With both the race for the District 4 BOE seat and District 1 seat on the Board of Commissioners close enough that the number of write-in ballots could have been enough to sway either election, the mail-in ballots had to be scanned three times before they could be accurately counted.
“We had a problem with a scanner that we use to scan mail-in absentee ballots. We ran them through, took to the scanner to the computer but they would not upload. So we had to go back and redo them with the same scanner but they still would not up load. It would scan them fine but when we went to upload them, it wouldn’t work. We had 613 absentee ballots, it takes about an hour and a half or so to run those things through,” Davis said.
Eventually Davis had to have a second scanner programmed to process the ballots but by then the final count had been delayed by at least four hours.
“We would have been through by 9:30 if it wasn’t for that,” Davis said. “As it was I got out of here about 2 a.m.”
Before the mail-in vote count Marianne Smith led Jeff Morton in the school board race with 51 percent of the vote to Morton’s 49 percent.

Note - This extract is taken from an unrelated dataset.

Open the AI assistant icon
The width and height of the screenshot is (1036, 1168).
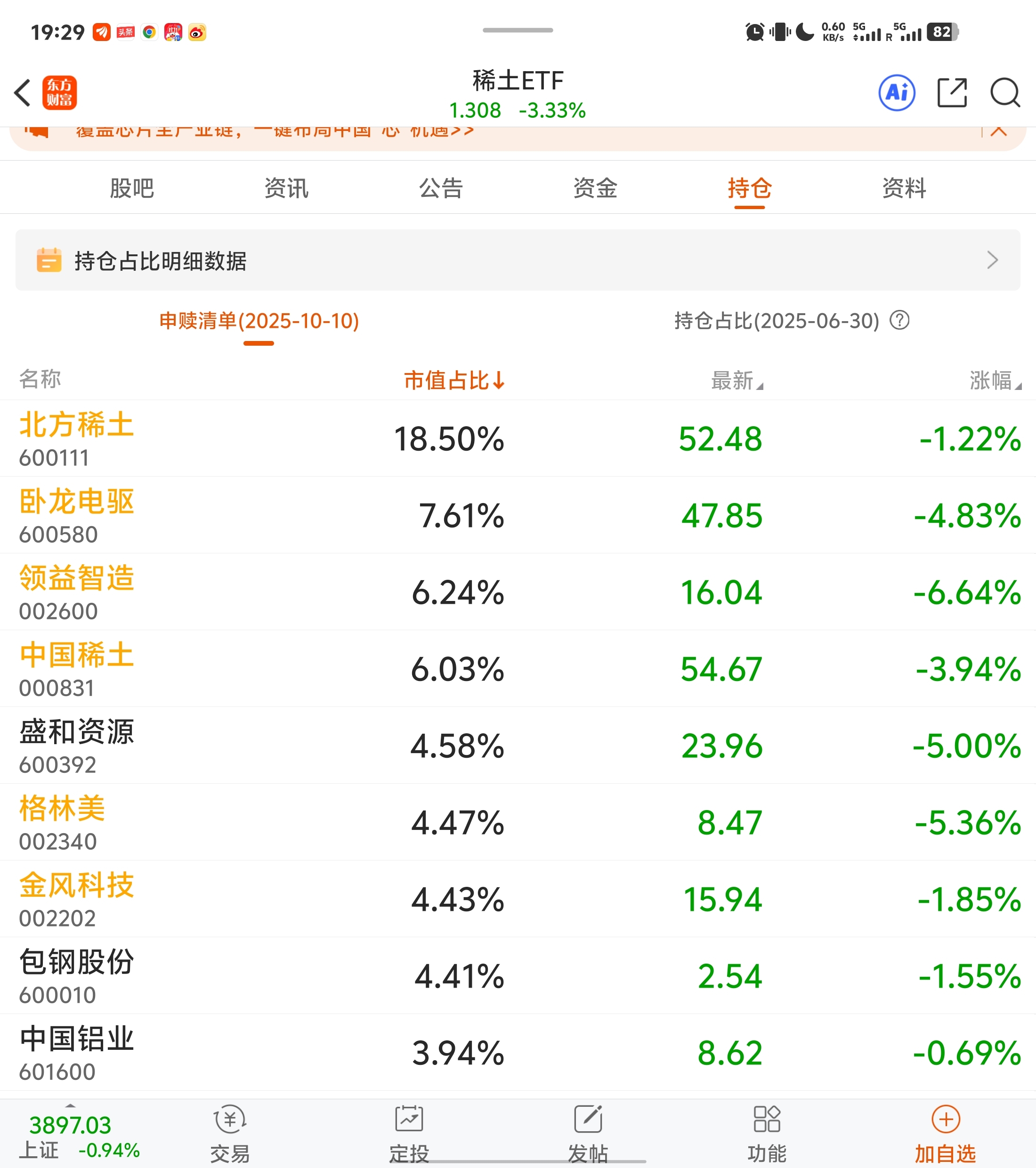point(896,93)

In the three-way race for the county commission seat Noah Covington, with 49 percent of the votes cast, was close to having the 50 percent plus one vote needed to win the contest outright.
In the end the mail-in votes did not alter either election. Smith maintained her 51-49 percent margin; while Covington finished the night with 48 percent of the vote and will face incumbent Joe Kendrick, who finished with 28 percent, in a Dec. 4 runoff. The third candidate in the race, former commissioner Rufus “Ed” Bacon, received 24 percent of the votes and did not qualify of the runoff.
Meanwhile even with the late night, the work of the elections staff has not ended.
“Unfortunately our work doesn’t end the day after the election. We can’t certify the election until Friday,” Davis said.
The election results can not be certified for three days for two reasons.
First, if on Election Day someone comes in to vote who is not on the list of registered voters they are given a provisional ballot and allowed three days to prove they live in the voting district. Secondly, military absentee voters are allowed three addition days to have their ballots delivered by mail.
Regardless, Davis said there won’t be enough provisional or military ballots to alter the outcome.
“We have less than 15 provisional ballots and we usually get one or two military ballots but it won’t be enough to change the results,” Davis said.
Additionally preparations must be made for the Dec. 4 runoff between Kendrick and Covington, including arrangements for advanced voting.
“The law says we have to set it (advanced voting) up as quickly as possible, but we have to get the database built and the ballots printed. I don’t know exactly when it will start. We will start building the database today and if nothing goes wrong hopefully we’ll be able to start soon. Our goal is to have it during the last two weeks in November,” Davis said.